- ECTS credits
- Teaching semesters
- Course code
- Number of semesters
Objectives and Content
Objectives:To give a broad knowledge of the most important characteristics of atoms and molecules and their interaction with electromagnetic fields
Content:The course describes the basic properties of atoms from non-relativistic to relativistic theory and from one- and two-electron systems to the buildup of the periodic system. Additionally it covers the theory and properties of simple molecules. A central topic in the course is the theory of interaction between atoms (molecules) and the electromagnetic field. Cursorial, a range of phenomena will be discussed based on the students background and interests.
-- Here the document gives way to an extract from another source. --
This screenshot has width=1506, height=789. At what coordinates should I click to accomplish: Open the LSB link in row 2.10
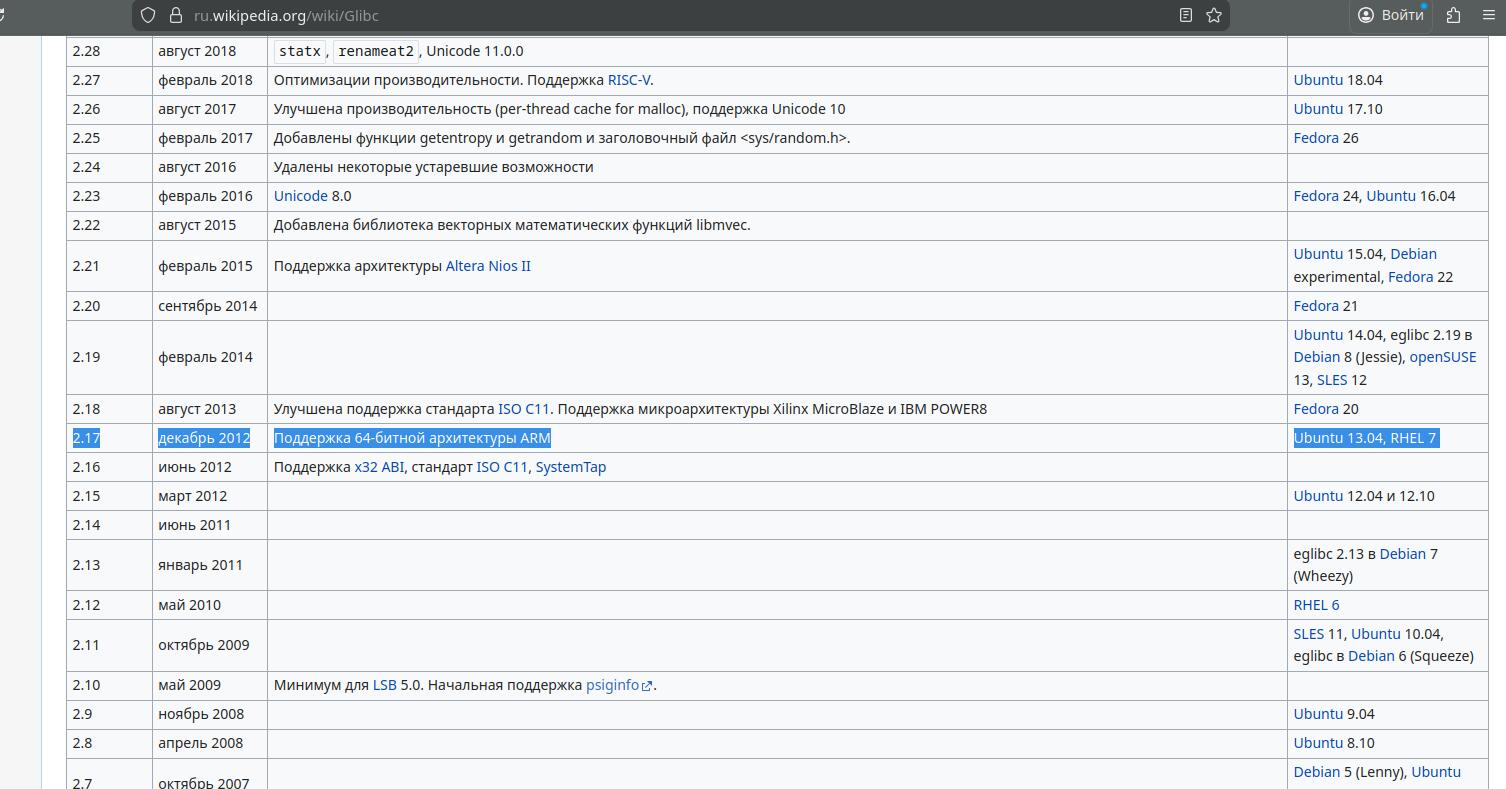tap(384, 685)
Examples are collisions, stopping power, tunneling and the Auger effect.
On completion of the course the student should have the following learning outcomes defined in terms of knowledge, skills and general competence:
The student has knowledge about:
- the structure and dynamics of atoms and simple molecules.
- the interaction between atoms, molecules and electromagnetic fields.
- collision processes involving atoms, charged particles and molecules.
- the structure of the periodic system, many-electron and relativistic effects.
The student can:
- apply physics and mathemathics to solve the Schrödinger equation and the Dirac equation for hydrogen-like atoms.
- explain the buildup of multi-electron atoms and simple molecules and their characteristics.
- apply quantum mechanics to compute characteristic quantities related to atomic structure, emission and absorption of radiation.
The student can:
- explain to the general public about the structure of basic matter and its response to radiation and impinging particles.
- explain how atomic processes are responsable for phenomena aound us and their applications in technology.
- provide practical examples related to atoms and radiation, such as colors, the photosynthesis, grreenhouse effect and radiating technologies such as mobile phones.